Stored data entries:
--- START ---

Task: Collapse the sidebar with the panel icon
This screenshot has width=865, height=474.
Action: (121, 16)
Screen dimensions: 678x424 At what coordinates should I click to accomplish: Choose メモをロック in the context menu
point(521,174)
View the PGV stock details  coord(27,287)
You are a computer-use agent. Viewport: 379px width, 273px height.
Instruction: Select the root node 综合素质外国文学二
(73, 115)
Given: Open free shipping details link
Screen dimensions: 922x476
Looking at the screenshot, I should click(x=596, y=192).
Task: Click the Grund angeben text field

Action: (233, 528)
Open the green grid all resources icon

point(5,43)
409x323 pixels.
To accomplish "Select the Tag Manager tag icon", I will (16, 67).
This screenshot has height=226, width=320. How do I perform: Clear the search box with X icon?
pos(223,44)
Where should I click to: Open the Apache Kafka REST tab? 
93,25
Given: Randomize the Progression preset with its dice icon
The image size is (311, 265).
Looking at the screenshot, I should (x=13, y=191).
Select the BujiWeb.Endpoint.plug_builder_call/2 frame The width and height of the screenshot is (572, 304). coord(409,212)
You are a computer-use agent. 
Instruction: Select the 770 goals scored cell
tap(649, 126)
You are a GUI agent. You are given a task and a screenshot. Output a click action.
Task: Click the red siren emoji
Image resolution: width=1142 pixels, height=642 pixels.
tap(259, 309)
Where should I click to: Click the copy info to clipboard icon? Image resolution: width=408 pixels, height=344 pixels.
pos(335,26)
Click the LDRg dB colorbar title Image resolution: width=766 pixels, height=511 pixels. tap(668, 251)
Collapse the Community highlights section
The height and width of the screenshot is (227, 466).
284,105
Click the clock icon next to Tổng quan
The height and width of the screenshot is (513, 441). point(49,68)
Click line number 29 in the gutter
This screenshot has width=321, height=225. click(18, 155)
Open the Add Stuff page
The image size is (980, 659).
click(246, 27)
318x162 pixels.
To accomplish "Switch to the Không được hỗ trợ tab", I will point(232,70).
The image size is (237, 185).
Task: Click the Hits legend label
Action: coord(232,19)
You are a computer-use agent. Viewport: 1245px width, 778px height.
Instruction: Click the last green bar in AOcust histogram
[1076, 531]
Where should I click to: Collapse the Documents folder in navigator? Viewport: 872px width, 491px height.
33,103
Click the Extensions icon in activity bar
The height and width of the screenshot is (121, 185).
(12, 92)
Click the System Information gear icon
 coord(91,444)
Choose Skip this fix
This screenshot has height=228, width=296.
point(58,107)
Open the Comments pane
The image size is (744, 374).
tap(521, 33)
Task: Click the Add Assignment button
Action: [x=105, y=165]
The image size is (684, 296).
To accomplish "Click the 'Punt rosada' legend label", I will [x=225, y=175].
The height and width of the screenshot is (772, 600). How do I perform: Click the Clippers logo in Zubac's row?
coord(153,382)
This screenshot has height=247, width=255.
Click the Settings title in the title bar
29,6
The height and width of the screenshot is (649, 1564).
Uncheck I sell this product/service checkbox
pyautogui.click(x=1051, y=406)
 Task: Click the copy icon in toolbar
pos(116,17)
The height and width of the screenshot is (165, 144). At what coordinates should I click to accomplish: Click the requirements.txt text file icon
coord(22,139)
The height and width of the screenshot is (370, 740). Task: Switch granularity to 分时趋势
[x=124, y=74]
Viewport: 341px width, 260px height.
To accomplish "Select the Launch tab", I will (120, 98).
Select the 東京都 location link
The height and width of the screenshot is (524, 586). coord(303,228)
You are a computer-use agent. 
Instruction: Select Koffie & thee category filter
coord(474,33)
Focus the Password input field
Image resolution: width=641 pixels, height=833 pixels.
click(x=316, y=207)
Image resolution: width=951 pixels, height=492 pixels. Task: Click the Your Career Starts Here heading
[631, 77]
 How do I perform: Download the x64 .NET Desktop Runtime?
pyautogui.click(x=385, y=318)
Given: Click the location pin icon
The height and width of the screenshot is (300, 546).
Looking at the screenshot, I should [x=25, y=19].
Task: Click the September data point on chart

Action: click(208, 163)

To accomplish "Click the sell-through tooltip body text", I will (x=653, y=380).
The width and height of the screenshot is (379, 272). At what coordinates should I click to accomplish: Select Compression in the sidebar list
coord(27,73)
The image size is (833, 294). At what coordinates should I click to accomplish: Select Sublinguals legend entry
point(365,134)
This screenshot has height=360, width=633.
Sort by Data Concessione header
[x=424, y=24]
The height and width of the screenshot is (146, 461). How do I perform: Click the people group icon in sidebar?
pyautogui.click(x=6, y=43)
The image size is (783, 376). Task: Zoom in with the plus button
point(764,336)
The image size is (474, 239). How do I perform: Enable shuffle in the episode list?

--- END ---

What to produce
Each entry should be retyped exactly as given.

Task response
Task: Collapse the sidebar with the panel icon
This screenshot has width=865, height=474.
Action: (121, 16)
Screen dimensions: 678x424 At what coordinates should I click to accomplish: Choose メモをロック in the context menu
point(521,174)
View the PGV stock details  coord(27,287)
You are a computer-use agent. Viewport: 379px width, 273px height.
Instruction: Select the root node 综合素质外国文学二
(73, 115)
Given: Open free shipping details link
Screen dimensions: 922x476
Looking at the screenshot, I should click(x=596, y=192).
Task: Click the Grund angeben text field

Action: (233, 528)
Open the green grid all resources icon

point(5,43)
409x323 pixels.
To accomplish "Select the Tag Manager tag icon", I will (16, 67).
This screenshot has height=226, width=320. How do I perform: Clear the search box with X icon?
pos(223,44)
Where should I click to: Open the Apache Kafka REST tab? 
93,25
Given: Randomize the Progression preset with its dice icon
The image size is (311, 265).
Looking at the screenshot, I should (x=13, y=191).
Select the BujiWeb.Endpoint.plug_builder_call/2 frame The width and height of the screenshot is (572, 304). coord(409,212)
You are a computer-use agent. 
Instruction: Select the 770 goals scored cell
tap(649, 126)
You are a GUI agent. You are given a task and a screenshot. Output a click action.
Task: Click the red siren emoji
Image resolution: width=1142 pixels, height=642 pixels.
tap(259, 309)
Where should I click to: Click the copy info to clipboard icon? Image resolution: width=408 pixels, height=344 pixels.
pos(335,26)
Click the LDRg dB colorbar title Image resolution: width=766 pixels, height=511 pixels. tap(668, 251)
Collapse the Community highlights section
The height and width of the screenshot is (227, 466).
284,105
Click the clock icon next to Tổng quan
The height and width of the screenshot is (513, 441). point(49,68)
Click line number 29 in the gutter
This screenshot has width=321, height=225. click(18, 155)
Open the Add Stuff page
The image size is (980, 659).
click(246, 27)
318x162 pixels.
To accomplish "Switch to the Không được hỗ trợ tab", I will point(232,70).
The image size is (237, 185).
Task: Click the Hits legend label
Action: coord(232,19)
You are a computer-use agent. Viewport: 1245px width, 778px height.
Instruction: Click the last green bar in AOcust histogram
[1076, 531]
Where should I click to: Collapse the Documents folder in navigator? Viewport: 872px width, 491px height.
33,103
Click the Extensions icon in activity bar
The height and width of the screenshot is (121, 185).
(12, 92)
Click the System Information gear icon
 coord(91,444)
Choose Skip this fix
This screenshot has height=228, width=296.
point(58,107)
Open the Comments pane
The image size is (744, 374).
tap(521, 33)
Task: Click the Add Assignment button
Action: [x=105, y=165]
The image size is (684, 296).
To accomplish "Click the 'Punt rosada' legend label", I will [x=225, y=175].
The height and width of the screenshot is (772, 600). How do I perform: Click the Clippers logo in Zubac's row?
coord(153,382)
This screenshot has height=247, width=255.
Click the Settings title in the title bar
29,6
The height and width of the screenshot is (649, 1564).
Uncheck I sell this product/service checkbox
pyautogui.click(x=1051, y=406)
 Task: Click the copy icon in toolbar
pos(116,17)
The height and width of the screenshot is (165, 144). At what coordinates should I click to accomplish: Click the requirements.txt text file icon
coord(22,139)
The height and width of the screenshot is (370, 740). Task: Switch granularity to 分时趋势
[x=124, y=74]
Viewport: 341px width, 260px height.
To accomplish "Select the Launch tab", I will (120, 98).
Select the 東京都 location link
The height and width of the screenshot is (524, 586). coord(303,228)
You are a computer-use agent. 
Instruction: Select Koffie & thee category filter
coord(474,33)
Focus the Password input field
Image resolution: width=641 pixels, height=833 pixels.
click(x=316, y=207)
Image resolution: width=951 pixels, height=492 pixels. Task: Click the Your Career Starts Here heading
[631, 77]
 How do I perform: Download the x64 .NET Desktop Runtime?
pyautogui.click(x=385, y=318)
Given: Click the location pin icon
The height and width of the screenshot is (300, 546).
Looking at the screenshot, I should [x=25, y=19].
Task: Click the September data point on chart

Action: click(208, 163)

To accomplish "Click the sell-through tooltip body text", I will (x=653, y=380).
The width and height of the screenshot is (379, 272). At what coordinates should I click to accomplish: Select Compression in the sidebar list
coord(27,73)
The image size is (833, 294). At what coordinates should I click to accomplish: Select Sublinguals legend entry
point(365,134)
This screenshot has height=360, width=633.
Sort by Data Concessione header
[x=424, y=24]
The height and width of the screenshot is (146, 461). How do I perform: Click the people group icon in sidebar?
pyautogui.click(x=6, y=43)
The image size is (783, 376). Task: Zoom in with the plus button
point(764,336)
The image size is (474, 239). How do I perform: Enable shuffle in the episode list?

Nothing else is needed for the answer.